Colorizes compiler output from make
to increase visibility of compiler warnings and other messages among large amounts of text
Initial 'fork' from this stackoverflow post by Reza Toghraee
You've probably had this problem before: You have a C
program with #warning
messages that you have to compile a bunch of times and the warnings end up near the very top of 100+ lines of output, or worse yet, somewhere in the middle. You still want to see everything else, or just don't feel like piping it through grep
umpteen times. Well makolr
is definitely one out of a multitude of possible solutions! (Doesn't sound very convincing, I know)
Alternately, you want builders of your software to clealy see errors and warnings at compile time. makolr
can be helpful here as well.
Advanced programmers can stop reading here. Really advanced programmers didn't need to read any of this at all. Yet more advanced programmers could have written this themselves. The most advanced programmers either already did, or have some other solution, or are just being lazy and want to leech off of this repo. WHAT ARE YOU DOING HERE? ( ͡° ͜ʖ ͡°)

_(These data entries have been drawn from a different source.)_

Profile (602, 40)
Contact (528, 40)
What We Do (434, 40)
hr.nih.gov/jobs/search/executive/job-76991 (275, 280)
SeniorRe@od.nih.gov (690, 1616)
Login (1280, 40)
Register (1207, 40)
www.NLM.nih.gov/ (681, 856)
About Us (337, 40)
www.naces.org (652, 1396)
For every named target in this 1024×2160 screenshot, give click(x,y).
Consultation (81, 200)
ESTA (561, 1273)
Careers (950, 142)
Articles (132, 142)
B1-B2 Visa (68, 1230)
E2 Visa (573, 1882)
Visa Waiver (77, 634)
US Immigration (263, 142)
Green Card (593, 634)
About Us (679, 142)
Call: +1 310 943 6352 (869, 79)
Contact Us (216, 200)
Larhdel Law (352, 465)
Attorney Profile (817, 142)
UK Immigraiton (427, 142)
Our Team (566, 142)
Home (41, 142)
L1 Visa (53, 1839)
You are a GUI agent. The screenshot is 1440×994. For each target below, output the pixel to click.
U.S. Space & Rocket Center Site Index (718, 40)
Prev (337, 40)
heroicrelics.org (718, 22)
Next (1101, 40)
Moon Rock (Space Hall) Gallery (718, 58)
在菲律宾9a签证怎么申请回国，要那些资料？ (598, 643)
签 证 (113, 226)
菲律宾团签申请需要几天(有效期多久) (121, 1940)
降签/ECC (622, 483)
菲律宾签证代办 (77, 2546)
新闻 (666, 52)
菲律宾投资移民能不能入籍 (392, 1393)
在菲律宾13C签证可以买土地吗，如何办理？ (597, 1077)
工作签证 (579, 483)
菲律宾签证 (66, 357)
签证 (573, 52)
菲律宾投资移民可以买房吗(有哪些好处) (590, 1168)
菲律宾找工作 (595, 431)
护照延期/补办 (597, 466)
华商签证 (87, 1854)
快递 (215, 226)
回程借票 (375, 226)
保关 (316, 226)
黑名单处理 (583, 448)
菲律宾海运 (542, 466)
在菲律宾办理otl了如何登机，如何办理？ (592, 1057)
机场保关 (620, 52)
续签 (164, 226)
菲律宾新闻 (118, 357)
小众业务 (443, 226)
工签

All that is required, aside from your favorite compiler, is bash
, pearl
, and make
.
Clone or download a ZIP of this here repository, make sure makolr
is executable and alias make
to it. Just issue alias make=/path/to/makolr
. You can also copy makolr
somewhere into your system path and just run makolr
instead of make
. If you aren't sure where that is, issue echo $PATH
into a terminal. To install systemwide, /usr/local/sbin
is usually a good place. Drop it into ~/bin
or ~/sbin
if there are other users on the system and for some reason you don't want them using it.
The makolr
script can be run from prettymuch anywhere and it's fine by me if you want to include it along with a software package. I do not care. Let me know if it helps you.